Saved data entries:
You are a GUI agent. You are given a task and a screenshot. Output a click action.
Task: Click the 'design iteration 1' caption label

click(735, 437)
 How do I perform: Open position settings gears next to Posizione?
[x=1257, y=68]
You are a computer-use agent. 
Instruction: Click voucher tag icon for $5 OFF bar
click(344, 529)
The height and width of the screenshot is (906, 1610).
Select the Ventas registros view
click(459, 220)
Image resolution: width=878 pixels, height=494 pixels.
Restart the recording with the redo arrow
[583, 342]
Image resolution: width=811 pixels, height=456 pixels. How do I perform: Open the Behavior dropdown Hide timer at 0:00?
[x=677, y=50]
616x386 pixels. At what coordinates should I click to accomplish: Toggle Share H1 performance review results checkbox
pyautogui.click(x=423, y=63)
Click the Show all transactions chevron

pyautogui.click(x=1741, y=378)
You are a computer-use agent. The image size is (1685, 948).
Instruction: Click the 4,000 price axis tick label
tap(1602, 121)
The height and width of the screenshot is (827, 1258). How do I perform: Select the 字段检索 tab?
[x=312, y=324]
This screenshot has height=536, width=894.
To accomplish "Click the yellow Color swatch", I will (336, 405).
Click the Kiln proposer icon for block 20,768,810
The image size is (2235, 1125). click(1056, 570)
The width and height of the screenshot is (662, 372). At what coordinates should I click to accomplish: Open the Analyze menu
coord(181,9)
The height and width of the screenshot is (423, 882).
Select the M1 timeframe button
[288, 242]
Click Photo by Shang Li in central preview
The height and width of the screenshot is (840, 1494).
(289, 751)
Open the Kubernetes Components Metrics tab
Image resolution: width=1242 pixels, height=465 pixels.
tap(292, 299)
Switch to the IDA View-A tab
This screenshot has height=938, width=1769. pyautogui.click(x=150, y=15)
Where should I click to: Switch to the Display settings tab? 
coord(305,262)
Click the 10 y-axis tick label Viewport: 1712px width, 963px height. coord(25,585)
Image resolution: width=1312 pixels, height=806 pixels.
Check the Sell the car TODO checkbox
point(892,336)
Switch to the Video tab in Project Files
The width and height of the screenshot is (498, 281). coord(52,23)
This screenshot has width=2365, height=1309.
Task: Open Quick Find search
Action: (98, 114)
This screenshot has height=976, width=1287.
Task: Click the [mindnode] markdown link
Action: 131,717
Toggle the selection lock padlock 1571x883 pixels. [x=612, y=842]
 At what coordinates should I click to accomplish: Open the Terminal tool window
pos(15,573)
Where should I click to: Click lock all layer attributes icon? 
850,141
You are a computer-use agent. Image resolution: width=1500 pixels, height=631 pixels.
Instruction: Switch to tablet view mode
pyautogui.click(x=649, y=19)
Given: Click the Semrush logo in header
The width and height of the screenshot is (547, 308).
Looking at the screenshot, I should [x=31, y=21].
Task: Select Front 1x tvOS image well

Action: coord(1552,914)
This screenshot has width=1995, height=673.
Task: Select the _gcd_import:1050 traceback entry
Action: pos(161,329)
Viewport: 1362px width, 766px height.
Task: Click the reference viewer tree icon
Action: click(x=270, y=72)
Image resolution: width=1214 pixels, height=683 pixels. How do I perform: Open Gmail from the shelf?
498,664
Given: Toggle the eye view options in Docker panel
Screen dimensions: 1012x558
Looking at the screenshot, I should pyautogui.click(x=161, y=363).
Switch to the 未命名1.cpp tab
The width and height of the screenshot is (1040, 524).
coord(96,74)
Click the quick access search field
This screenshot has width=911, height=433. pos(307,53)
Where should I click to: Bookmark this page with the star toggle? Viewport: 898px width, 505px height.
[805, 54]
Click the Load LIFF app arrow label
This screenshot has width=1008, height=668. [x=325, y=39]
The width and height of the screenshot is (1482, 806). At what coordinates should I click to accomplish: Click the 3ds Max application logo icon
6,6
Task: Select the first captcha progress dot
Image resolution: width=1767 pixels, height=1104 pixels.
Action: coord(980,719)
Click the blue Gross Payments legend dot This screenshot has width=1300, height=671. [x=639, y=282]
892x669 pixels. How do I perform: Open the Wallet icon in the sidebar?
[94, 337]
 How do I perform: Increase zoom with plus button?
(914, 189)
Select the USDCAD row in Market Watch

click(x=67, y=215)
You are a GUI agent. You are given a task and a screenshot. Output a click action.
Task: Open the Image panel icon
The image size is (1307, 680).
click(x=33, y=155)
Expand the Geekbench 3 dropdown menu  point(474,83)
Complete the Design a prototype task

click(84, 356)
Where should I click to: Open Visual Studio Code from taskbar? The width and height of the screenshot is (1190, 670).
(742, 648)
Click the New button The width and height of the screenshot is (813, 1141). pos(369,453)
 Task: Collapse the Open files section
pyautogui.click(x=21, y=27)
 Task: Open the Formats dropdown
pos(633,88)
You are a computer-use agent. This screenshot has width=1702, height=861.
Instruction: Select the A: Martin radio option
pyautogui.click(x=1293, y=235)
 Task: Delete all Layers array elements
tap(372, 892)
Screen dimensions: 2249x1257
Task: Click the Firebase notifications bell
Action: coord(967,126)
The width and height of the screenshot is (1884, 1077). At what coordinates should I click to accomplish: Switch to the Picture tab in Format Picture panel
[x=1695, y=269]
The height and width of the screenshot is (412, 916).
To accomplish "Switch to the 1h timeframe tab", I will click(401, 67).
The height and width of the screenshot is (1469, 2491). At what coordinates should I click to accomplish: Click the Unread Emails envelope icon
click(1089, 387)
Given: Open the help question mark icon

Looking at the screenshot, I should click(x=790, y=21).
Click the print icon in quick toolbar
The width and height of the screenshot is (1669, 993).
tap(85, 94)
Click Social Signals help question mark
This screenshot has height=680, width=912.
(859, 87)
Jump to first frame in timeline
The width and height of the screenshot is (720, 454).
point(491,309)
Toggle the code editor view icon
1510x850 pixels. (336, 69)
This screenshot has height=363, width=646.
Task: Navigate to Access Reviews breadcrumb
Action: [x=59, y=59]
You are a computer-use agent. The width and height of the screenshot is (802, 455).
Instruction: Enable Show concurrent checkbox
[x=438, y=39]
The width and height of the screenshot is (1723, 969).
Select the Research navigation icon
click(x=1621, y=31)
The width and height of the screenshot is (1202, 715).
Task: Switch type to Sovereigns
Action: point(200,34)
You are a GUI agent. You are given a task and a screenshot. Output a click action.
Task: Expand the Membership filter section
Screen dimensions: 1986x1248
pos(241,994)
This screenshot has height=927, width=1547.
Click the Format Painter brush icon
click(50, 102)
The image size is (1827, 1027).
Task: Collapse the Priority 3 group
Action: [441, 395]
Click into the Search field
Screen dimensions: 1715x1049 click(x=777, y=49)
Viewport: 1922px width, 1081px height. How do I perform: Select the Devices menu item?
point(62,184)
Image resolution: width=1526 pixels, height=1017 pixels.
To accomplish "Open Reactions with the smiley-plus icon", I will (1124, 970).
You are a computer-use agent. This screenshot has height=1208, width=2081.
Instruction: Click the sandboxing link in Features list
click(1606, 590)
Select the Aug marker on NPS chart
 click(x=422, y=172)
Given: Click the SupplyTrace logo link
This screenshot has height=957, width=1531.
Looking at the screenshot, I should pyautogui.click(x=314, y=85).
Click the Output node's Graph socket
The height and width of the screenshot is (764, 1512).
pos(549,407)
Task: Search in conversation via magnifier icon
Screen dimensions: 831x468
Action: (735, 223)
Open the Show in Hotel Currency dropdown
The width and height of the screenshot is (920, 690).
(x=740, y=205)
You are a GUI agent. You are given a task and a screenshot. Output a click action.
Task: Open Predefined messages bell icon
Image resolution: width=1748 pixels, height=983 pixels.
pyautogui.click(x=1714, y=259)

### BRIEF
Now copy each line of the entries that mentions "Expand".

### YOUR SOLUTION
Expand the Geekbench 3 dropdown menu  point(474,83)
Task: Expand the Membership filter section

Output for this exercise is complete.